======== Exercise materials
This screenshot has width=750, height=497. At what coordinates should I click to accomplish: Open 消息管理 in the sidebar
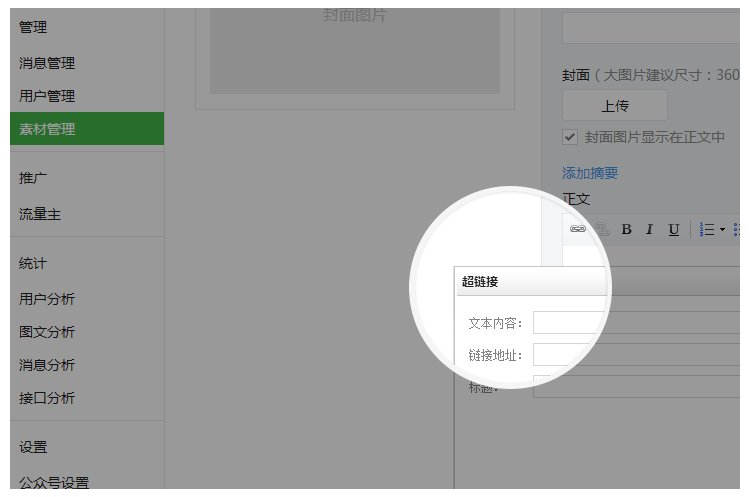(x=47, y=63)
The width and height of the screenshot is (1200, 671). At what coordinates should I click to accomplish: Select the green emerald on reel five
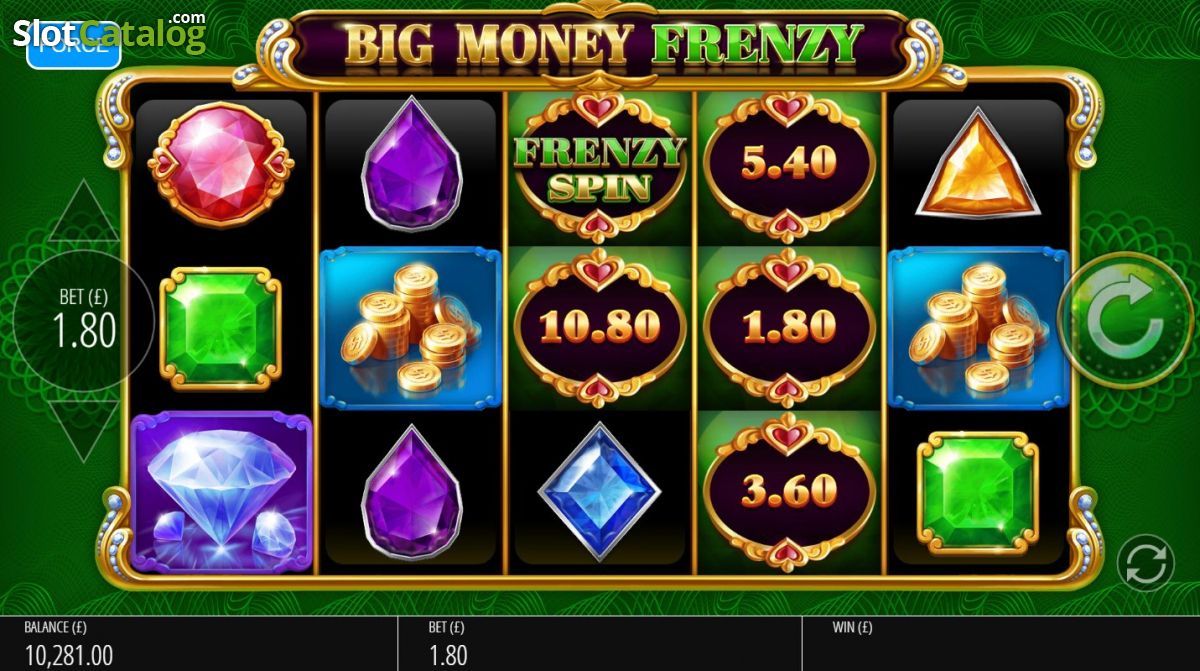[x=978, y=492]
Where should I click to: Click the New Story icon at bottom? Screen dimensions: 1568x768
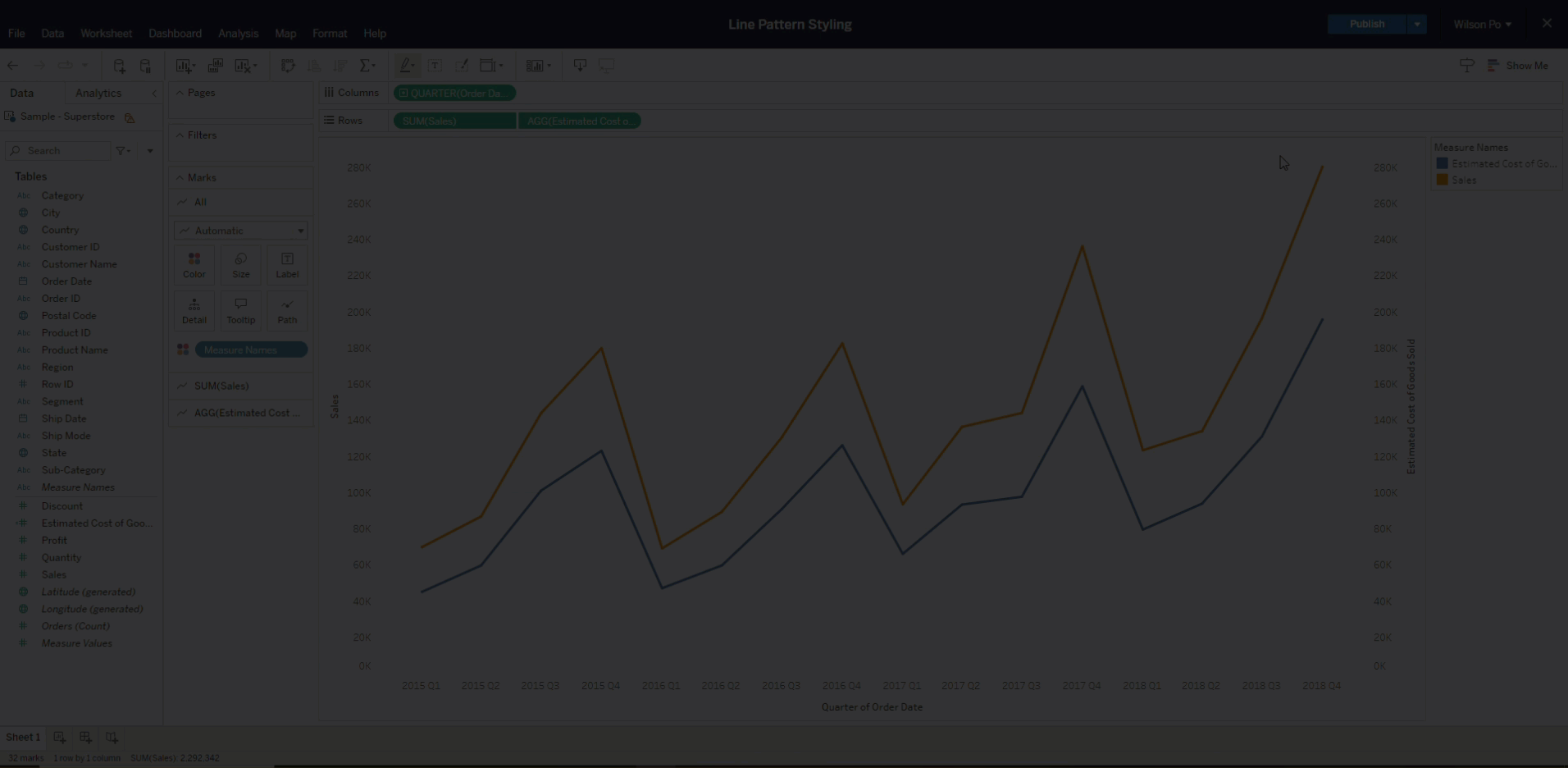coord(112,737)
================
Task objective -
From the line with "Where should I" to the final line of the entries above, reproduce each line exactly and nothing else; the pictures stay out.

Solution -
Where should I click to: Click the New Story icon at bottom? Screen dimensions: 1568x768
coord(112,737)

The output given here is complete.